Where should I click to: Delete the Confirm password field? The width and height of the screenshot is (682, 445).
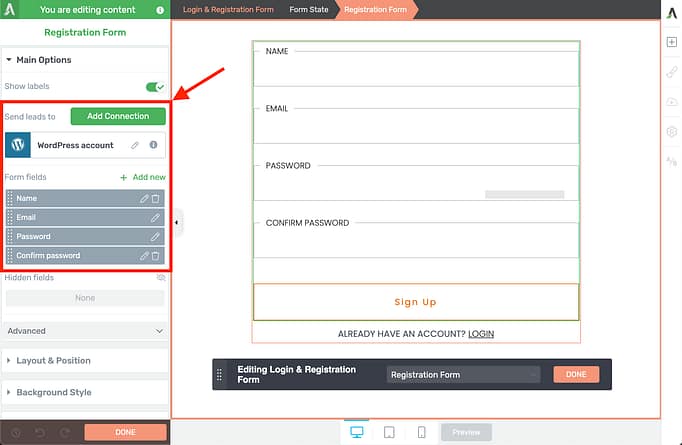click(x=156, y=256)

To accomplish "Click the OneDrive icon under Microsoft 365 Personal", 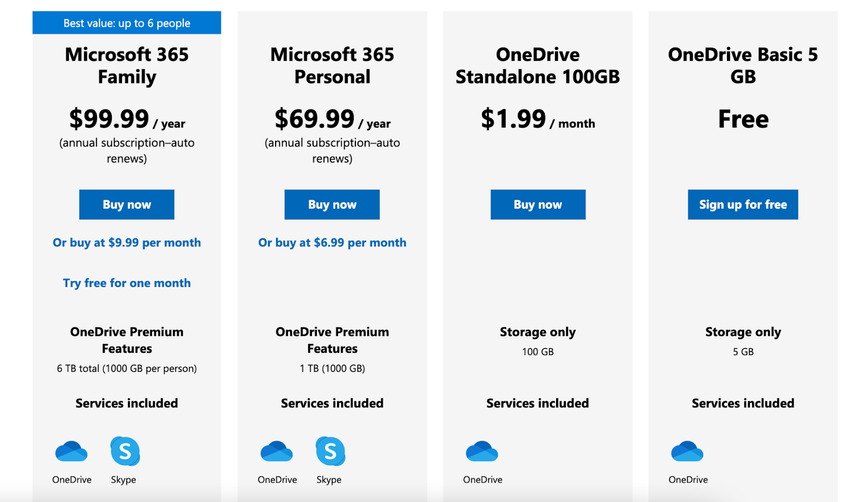I will (x=277, y=452).
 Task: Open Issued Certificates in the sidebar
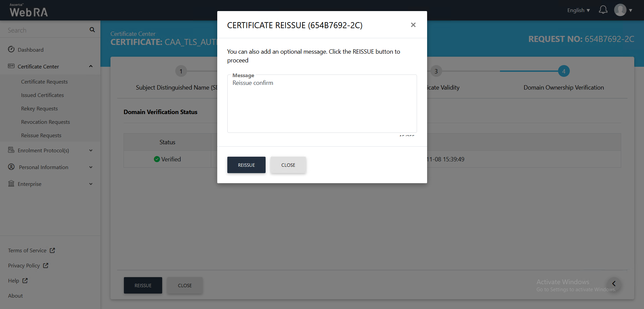point(42,95)
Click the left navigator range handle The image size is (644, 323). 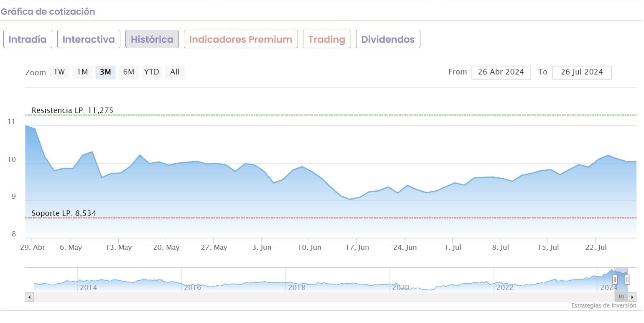coord(615,279)
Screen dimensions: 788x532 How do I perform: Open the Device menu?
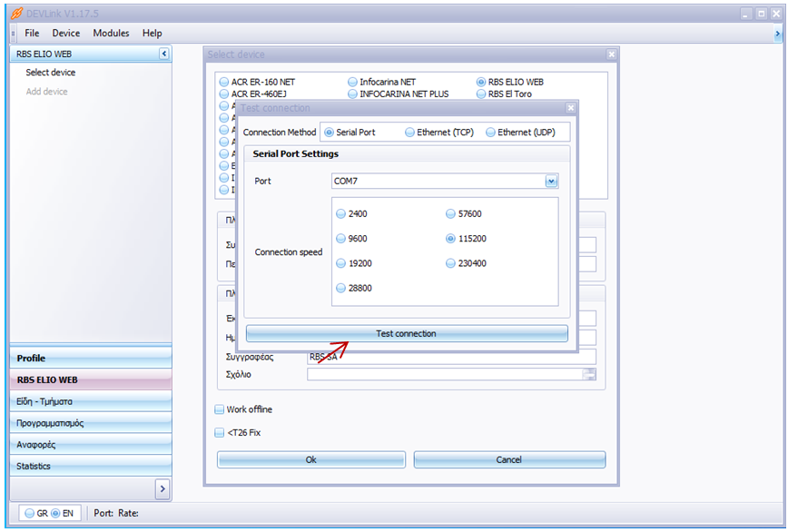66,34
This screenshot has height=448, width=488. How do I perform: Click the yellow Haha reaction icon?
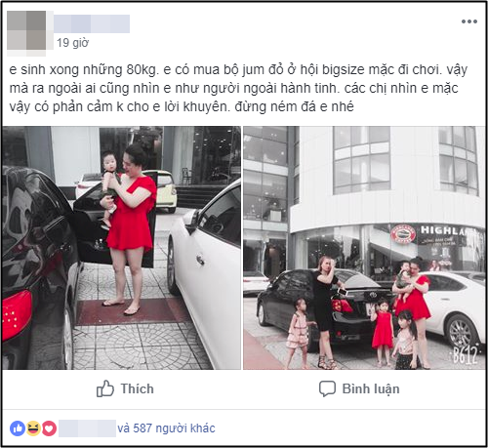coord(33,428)
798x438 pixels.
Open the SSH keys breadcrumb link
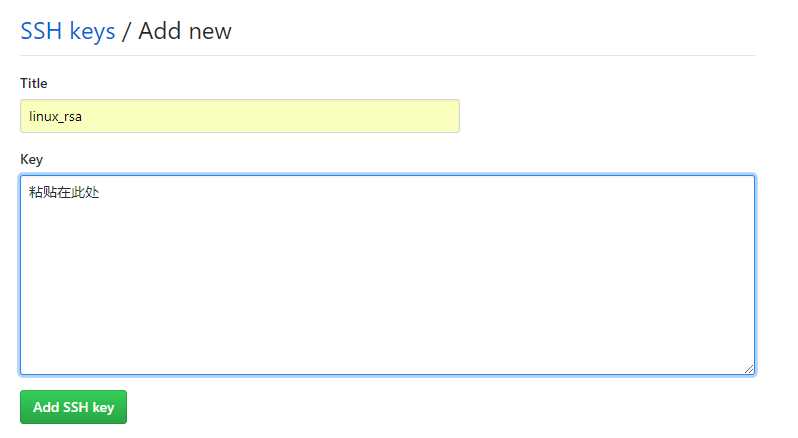tap(67, 31)
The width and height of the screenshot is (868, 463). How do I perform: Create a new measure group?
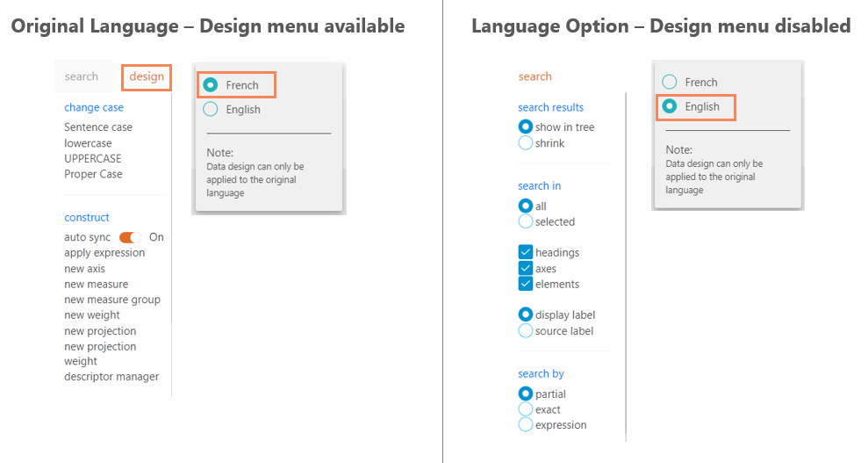click(112, 300)
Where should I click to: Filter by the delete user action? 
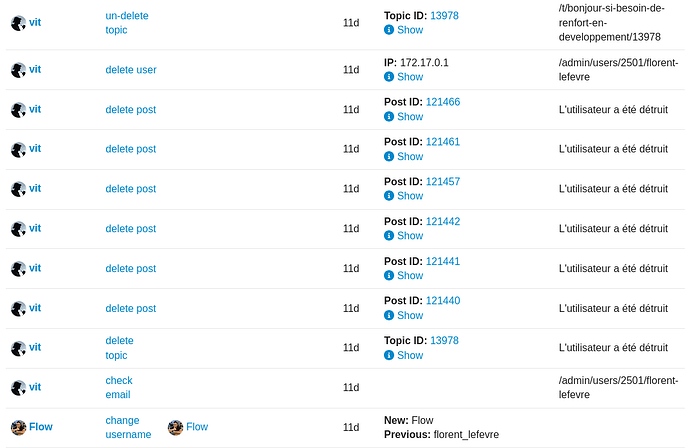[131, 70]
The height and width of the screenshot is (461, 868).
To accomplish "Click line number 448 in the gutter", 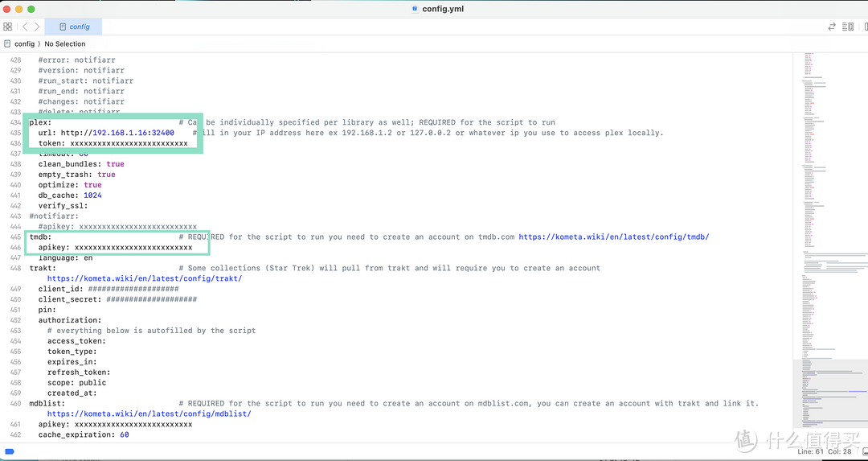I will (x=16, y=268).
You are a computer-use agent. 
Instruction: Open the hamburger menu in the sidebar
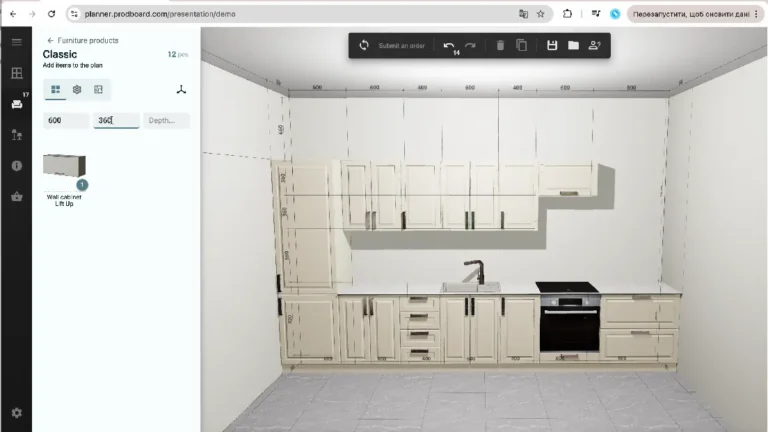[x=16, y=42]
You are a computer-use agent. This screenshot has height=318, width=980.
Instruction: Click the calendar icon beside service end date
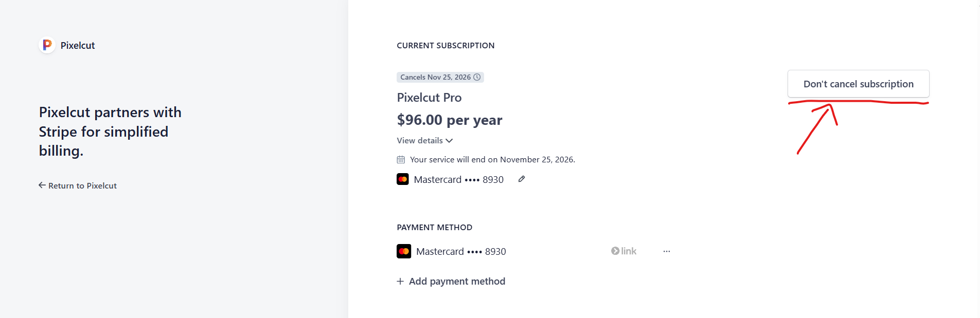[401, 160]
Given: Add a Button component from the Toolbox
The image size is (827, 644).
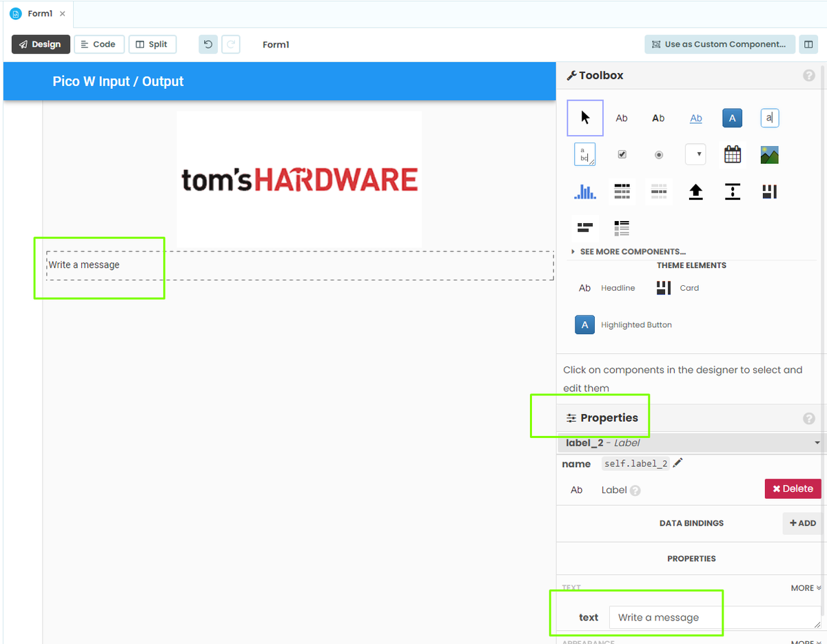Looking at the screenshot, I should pyautogui.click(x=732, y=118).
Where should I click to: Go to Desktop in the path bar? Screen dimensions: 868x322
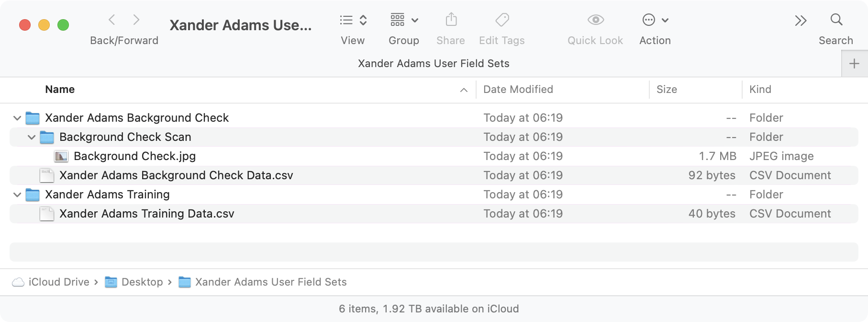(142, 282)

-*-*-

=== TASK GOAL ===
Copy out all lines of the material containing the word "agent".

=== EXERCISE RESPONSE ===
You are a computer-use agent. 
You are a computer-use agent. This screenshot has height=318, width=980.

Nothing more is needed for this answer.